Global and Local Behavior of Deformations

Quasiconformal elasticity is a current research trend at the triple point of quasiconformal analysis, calculus of variations, and modeling in solid mechanics. It contributes a unique perspective on analytical and geometrical challenges arising from variational models in continuum mechanics, fostering advancements in both theory and applications. The project Global and Local Behavior of Deformations of Sobolev and Fractional Sobolev Classes (GLoBe) explores two crucial aspects of quasiconformal elasticity: the examination of local properties of nonlocally defined deformations and the behavior of functions with specific local characteristics on a global scale. The first part of the project focuses on fractional Sobolev spaces and includes the investigation of local properties of deformations and the modeling of thin structures in peridynamics. The second part deals with solutions to variational problems when deformations are almost everywhere invertible. In particular, it concerns Lavrentievs phenomenon in classes of limits of Sobolev homeomorphisms and mappings of finite distortion.
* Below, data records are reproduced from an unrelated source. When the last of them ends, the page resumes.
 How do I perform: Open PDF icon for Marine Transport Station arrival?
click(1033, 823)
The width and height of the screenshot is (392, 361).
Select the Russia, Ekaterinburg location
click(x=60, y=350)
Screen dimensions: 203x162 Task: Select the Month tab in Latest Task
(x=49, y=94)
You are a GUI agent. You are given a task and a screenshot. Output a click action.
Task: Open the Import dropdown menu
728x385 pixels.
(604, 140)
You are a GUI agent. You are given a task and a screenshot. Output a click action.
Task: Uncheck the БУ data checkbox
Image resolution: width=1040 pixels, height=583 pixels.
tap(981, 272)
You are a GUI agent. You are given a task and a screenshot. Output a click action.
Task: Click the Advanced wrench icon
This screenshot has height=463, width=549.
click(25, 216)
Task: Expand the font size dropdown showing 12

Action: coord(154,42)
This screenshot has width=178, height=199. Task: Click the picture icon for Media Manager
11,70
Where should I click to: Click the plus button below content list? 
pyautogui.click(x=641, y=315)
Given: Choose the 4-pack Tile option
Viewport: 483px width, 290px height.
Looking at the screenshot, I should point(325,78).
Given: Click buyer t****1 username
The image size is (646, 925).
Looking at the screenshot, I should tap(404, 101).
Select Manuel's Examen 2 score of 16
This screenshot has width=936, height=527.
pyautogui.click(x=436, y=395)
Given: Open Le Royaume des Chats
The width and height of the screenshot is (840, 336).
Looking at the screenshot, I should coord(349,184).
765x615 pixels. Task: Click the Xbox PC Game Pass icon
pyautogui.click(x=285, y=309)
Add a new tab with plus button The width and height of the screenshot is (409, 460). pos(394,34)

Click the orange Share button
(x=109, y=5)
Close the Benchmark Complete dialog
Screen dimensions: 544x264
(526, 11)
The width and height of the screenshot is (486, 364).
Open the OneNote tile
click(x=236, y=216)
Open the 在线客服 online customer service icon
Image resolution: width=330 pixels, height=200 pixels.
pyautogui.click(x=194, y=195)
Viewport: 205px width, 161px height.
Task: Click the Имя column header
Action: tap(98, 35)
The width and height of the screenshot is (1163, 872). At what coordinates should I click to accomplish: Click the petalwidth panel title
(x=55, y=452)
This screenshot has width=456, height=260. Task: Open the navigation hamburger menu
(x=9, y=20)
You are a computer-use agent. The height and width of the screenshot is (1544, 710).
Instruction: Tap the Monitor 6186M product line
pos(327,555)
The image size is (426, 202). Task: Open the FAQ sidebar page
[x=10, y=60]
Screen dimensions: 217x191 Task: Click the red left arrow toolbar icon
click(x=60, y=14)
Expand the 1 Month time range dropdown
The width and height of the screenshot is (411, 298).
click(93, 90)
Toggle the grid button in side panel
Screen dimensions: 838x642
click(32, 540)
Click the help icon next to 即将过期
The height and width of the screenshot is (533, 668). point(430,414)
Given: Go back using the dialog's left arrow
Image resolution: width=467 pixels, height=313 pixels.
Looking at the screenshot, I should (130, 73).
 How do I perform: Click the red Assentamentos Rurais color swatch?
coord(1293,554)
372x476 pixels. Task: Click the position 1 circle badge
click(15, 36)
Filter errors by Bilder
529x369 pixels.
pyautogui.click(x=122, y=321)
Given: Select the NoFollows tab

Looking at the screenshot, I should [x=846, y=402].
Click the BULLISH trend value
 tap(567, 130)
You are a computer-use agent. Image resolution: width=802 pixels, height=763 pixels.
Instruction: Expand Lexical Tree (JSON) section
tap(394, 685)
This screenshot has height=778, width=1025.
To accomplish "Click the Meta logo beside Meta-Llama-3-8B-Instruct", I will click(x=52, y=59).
Using these classes of mappings as admissible deformations, the project proposes a new approach to the mathematical understanding of noninterpenetration of matter and self-contact in elasticity. Specifically, the project includes the study of magnetoelasticity and self-contact for thin elastic films. This project will lay the theoretical and methodological foundations for quasiconformal analysis in the fractional Sobolev setting and for the theory of weak limits of Sobolev homeomorphisms. The analysis will be based on combining of tools from quasiconformal analysis and variational methods for nonlinear elasticity. The key instruments include distributional Jacobian, topological degree, fractional gradient, and Gamma-convergence.